Movies

French New Wave Actor Jean-Paul Belmondo Dead at 88


French actor Jean-Paul Belmondo, known for films like Breathless and Two Women, has died at age 88. The actor, whose death was confirmed by his lawyer to AFP News Agency, died at his home in Paris. No cause of death has been given.

Belmondo, born in 1933 in the Paris suburb of Neuilly-sur-Seine, got his start in acting in the 1950s, first working in theater before moving into film. He collaborated with French New Wave auteur Jean-Luc Godard in 1958 short Charlotte And Her Boyfriend, and went on to work with Godard several more times, including in 1960’s Breathless and 1961’s A Woman Is a Woman. He also starred in films by François Truffaut and Claude Chabrol, among other well-known French directors.

The actor, nicknamed “Bébel” by French audiences, was one of the most well-known film stars in France in the 1960s and 1970s, and has been compared with Marlon Brando and James Dean. He often played gangsters and criminals, sometimes with a comedic bent, the original anti-hero. He appeared in spy spoof That Man from Rio in the mid-1960s, and said he liked that sort of whimsy. Belmondo told The New York Times in 1964, “I really prefer making adventure movies like Rio to the intellectual movies of Alain Resnais or Alain Robbe‐Grillet.”

The actor was beloved for his rugged looks and wide-mouthed grin, as well as his strong acting skills. “No actor since James Dean has inspired quite such intense identification,” The New York Times wrote in 1965. “Dean evoked the rebellious adolescent impulse, as fierce as it was gratuitous, a violent outgrowth of the frustrations of the modern world. Belmondo is a later manifestation of youthful rejection — and more disturbing. His disengagement from a society his parents made is total. He accepts corruption with a cynical smile, not even bothering to struggle. He is out entirely for himself, to get whatever he can, while he can. The Belmondo type is capable of anything.”

Beyond working in French cinema, Belmondo also appeared in several Italian films, most notably opposite Sophia Loren in 1961’s Two Women and in 1961’s The Lovemakers. The actor continued working through the 1970s and 1980s, becoming one of France’s biggest box office draws until the mid-’80s, according to Variety.

In 2001, Belmondo was hospitalized with a stroke and put a pause on his acting career. He returned to the silver screen in 2009, in Un Homme et son chien, from director Francis Huster. In June of last year the actor was seen attending the funeral of the comedian and screenwriter Guy Bedos in Paris.

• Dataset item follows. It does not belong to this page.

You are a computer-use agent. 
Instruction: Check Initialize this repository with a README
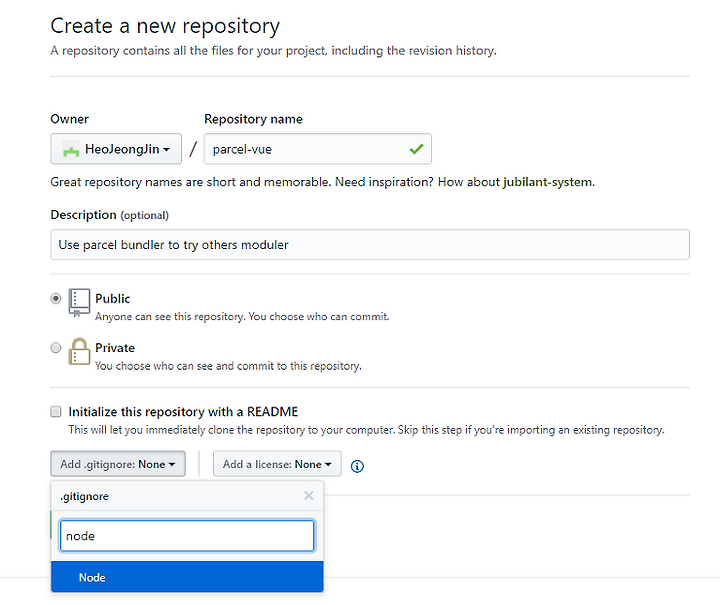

In 1989, the actor won a best actor Cesar Award for his performance in Claude Lelouch’s Itineraire d’un enfant gate. However, he refused to accept the award because it was designed by artist Cesar Baldaccini, who had never acknowledged the work of Belmondo’s father, sculptor Paul Belmondo.

Belmondo was twice divorced, and his daughter Patricia Belmondo, from his first wife, died in 1994. He had a number of high-profile relationships, including with his co-star Ursula Andress in the late 1960s. The actor is survived by three children, including Paul Belmondo, who is an actor and race car driver.